Assignment => Using the entries below, restate word for word only the lines from the one with "The height and width of the screenshot is (1080, 930)." to the final line, leaving the pictures out.

* * *

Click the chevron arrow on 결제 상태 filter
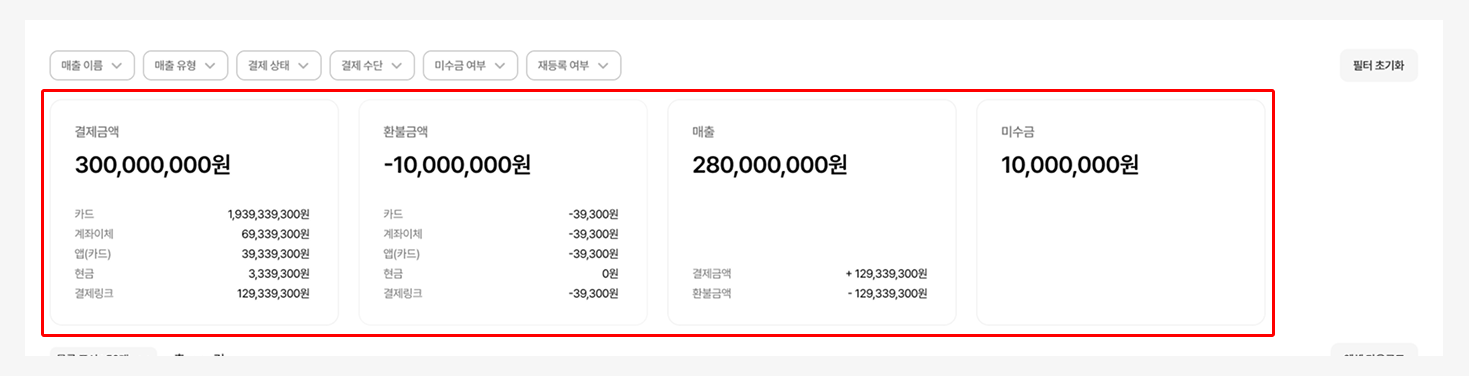The image size is (1469, 376). (304, 66)
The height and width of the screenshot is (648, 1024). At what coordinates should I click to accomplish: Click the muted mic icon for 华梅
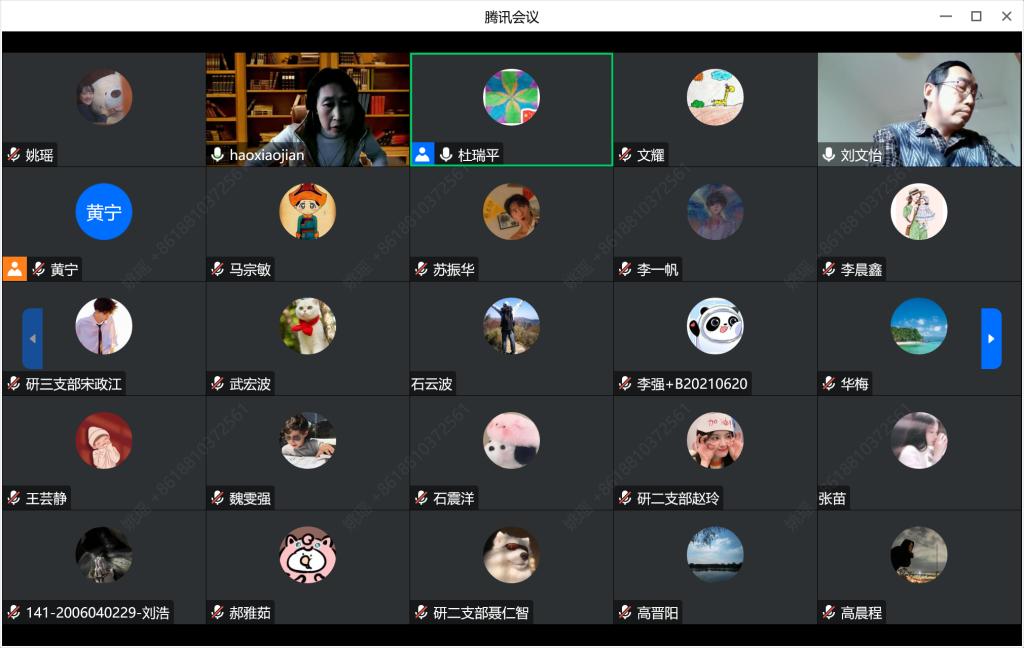[829, 384]
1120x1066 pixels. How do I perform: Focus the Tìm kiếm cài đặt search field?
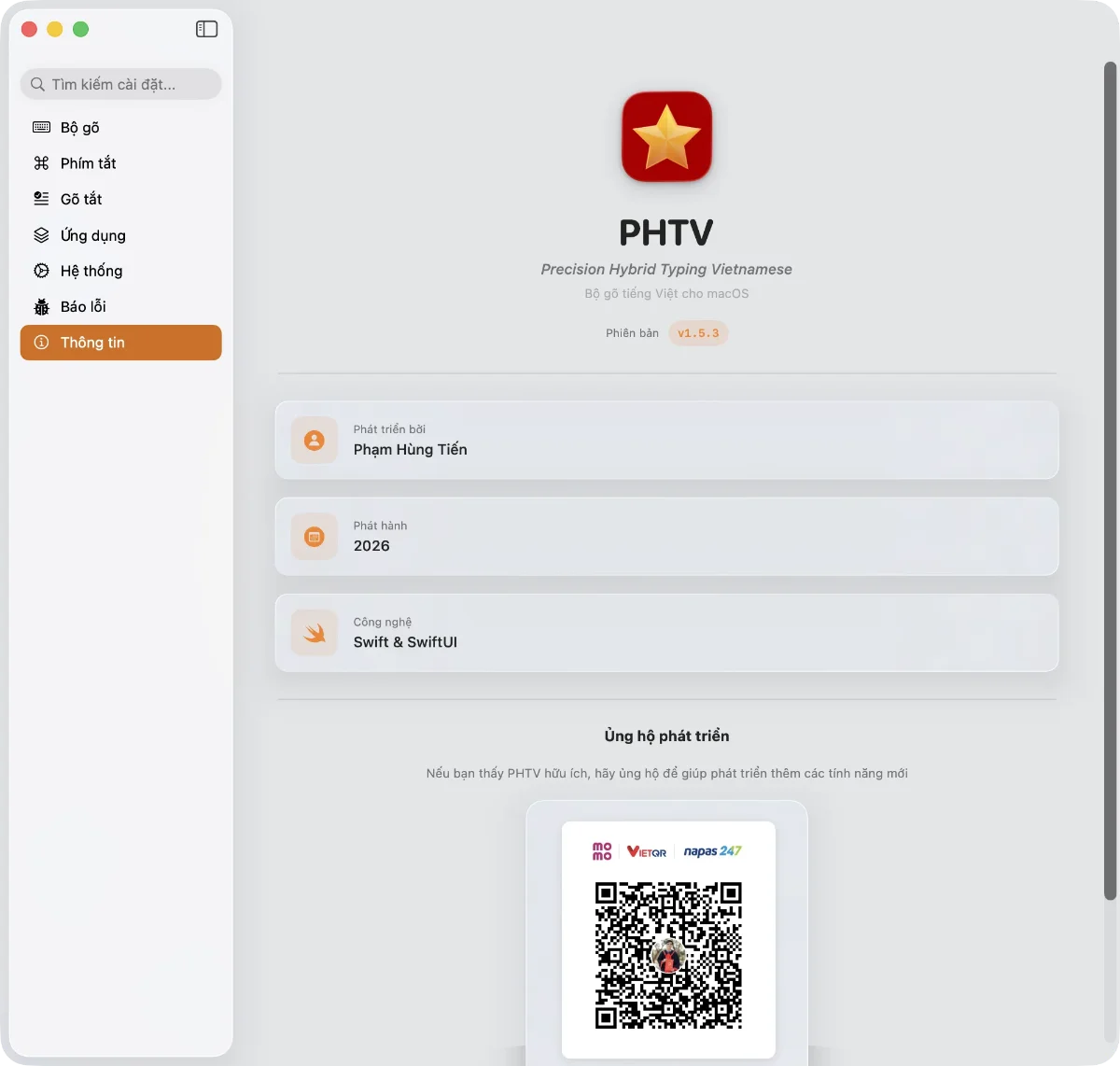point(121,84)
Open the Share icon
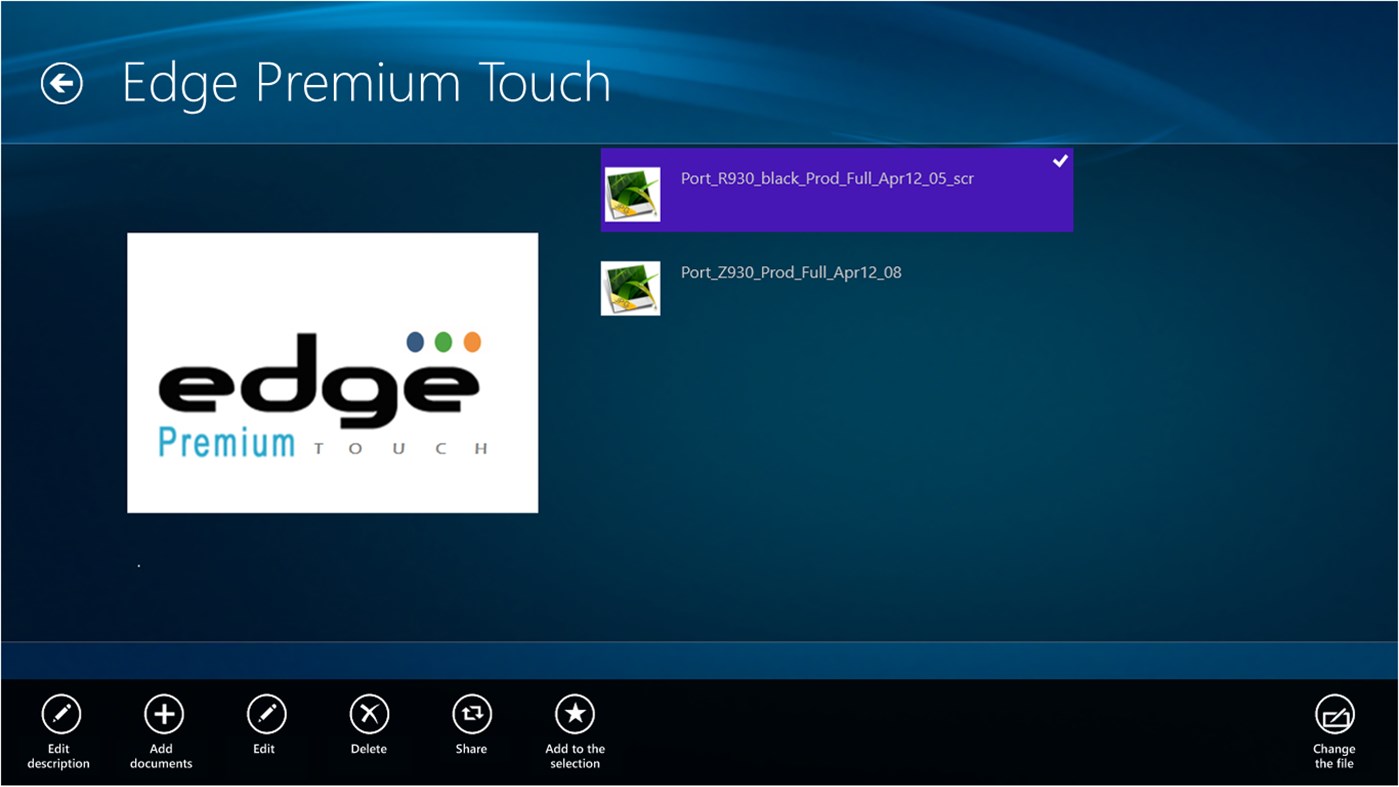 (471, 714)
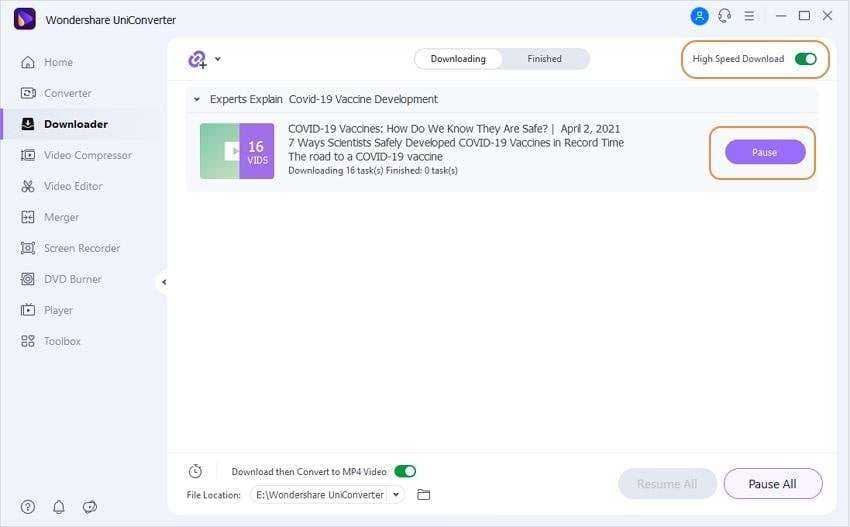This screenshot has width=850, height=527.
Task: Click the feedback icon in bottom left
Action: (x=90, y=507)
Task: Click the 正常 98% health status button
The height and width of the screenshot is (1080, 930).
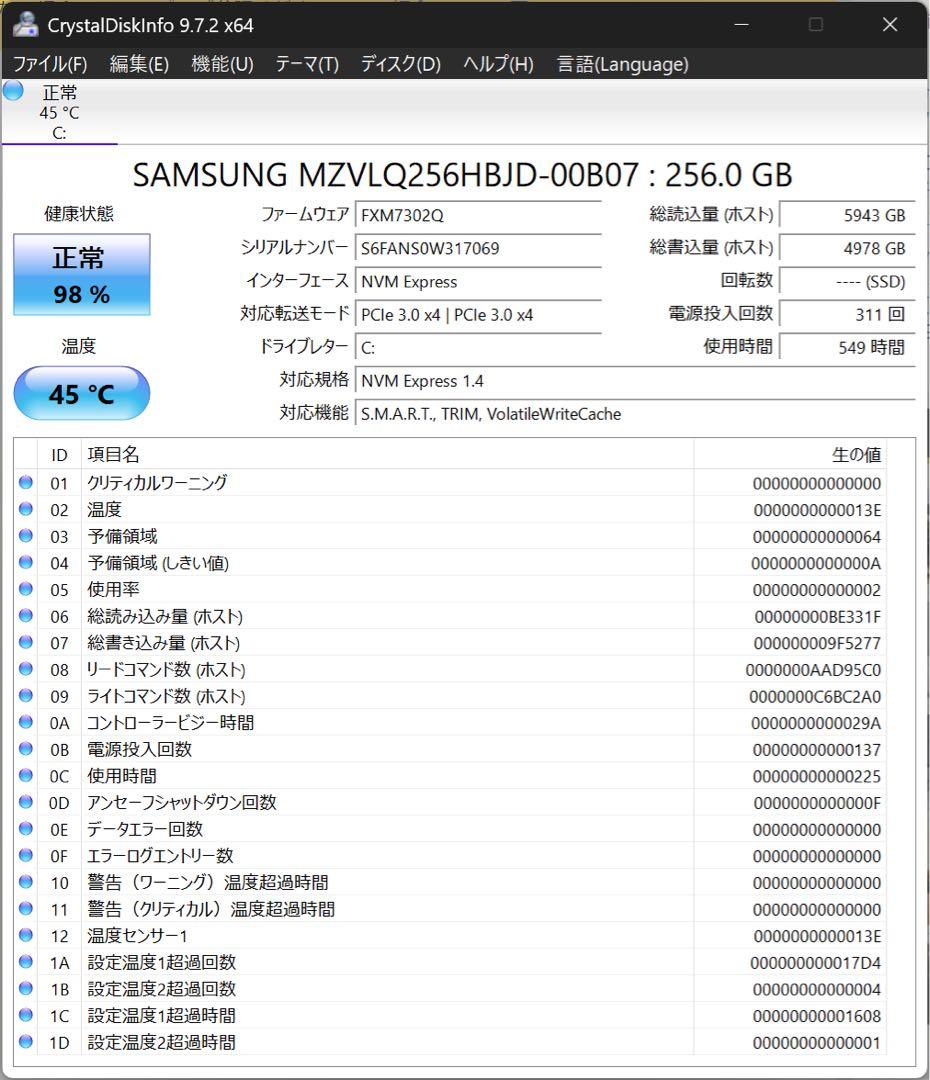Action: 80,274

* * *

Task output =>
The height and width of the screenshot is (1080, 930).
Action: 80,274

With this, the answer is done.